[Dataset entries]
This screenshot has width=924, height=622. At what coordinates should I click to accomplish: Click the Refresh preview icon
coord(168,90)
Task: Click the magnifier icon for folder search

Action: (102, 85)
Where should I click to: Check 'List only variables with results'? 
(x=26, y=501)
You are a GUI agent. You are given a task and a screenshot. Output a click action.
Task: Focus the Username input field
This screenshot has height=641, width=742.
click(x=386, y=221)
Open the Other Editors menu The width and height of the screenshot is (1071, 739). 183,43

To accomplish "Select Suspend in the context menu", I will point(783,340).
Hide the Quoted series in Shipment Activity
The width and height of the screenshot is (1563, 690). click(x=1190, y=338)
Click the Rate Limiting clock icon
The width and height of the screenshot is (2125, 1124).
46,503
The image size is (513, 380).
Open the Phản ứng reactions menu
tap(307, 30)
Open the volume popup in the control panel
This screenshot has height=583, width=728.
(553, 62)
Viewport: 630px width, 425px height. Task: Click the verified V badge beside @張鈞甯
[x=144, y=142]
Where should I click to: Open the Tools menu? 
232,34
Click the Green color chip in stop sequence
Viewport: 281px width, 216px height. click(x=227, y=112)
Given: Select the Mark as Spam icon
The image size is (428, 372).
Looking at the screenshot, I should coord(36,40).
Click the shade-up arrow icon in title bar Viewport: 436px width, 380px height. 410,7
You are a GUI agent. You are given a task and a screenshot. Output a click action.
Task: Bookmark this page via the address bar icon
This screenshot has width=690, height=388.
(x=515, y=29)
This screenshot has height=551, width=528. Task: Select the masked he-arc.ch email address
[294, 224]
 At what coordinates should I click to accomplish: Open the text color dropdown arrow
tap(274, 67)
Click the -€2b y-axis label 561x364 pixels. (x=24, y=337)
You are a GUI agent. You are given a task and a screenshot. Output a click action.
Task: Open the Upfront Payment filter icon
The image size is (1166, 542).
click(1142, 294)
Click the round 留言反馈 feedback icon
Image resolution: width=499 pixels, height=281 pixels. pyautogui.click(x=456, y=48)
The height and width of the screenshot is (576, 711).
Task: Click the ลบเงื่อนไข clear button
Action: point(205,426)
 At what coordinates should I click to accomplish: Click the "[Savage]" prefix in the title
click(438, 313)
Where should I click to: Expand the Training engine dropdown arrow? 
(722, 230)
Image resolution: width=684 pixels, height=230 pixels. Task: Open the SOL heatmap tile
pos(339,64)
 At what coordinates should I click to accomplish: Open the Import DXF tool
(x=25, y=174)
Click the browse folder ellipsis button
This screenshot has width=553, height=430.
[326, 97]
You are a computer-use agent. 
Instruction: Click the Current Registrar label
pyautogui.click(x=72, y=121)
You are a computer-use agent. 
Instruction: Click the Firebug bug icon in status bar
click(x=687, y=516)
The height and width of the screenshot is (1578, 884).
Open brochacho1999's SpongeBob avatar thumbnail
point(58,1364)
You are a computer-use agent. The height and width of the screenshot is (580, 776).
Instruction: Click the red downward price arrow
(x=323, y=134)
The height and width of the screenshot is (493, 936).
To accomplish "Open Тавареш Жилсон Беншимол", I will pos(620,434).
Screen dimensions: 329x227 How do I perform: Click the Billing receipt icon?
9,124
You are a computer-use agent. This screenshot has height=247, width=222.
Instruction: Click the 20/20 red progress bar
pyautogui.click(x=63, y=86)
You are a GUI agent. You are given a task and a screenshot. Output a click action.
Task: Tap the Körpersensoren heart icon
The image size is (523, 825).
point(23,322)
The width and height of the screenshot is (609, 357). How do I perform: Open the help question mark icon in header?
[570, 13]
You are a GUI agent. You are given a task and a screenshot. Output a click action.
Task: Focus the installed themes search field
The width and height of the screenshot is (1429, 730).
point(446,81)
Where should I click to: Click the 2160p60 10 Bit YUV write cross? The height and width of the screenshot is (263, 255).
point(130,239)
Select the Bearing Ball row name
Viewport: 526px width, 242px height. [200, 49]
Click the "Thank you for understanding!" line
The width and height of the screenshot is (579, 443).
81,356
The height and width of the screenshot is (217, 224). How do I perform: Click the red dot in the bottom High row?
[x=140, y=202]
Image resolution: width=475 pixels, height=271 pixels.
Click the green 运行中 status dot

**What is required**.
From the entries above, copy every line containing the word "Focus".

**Your response**.
Task: Focus the Username input field
Task: Focus the installed themes search field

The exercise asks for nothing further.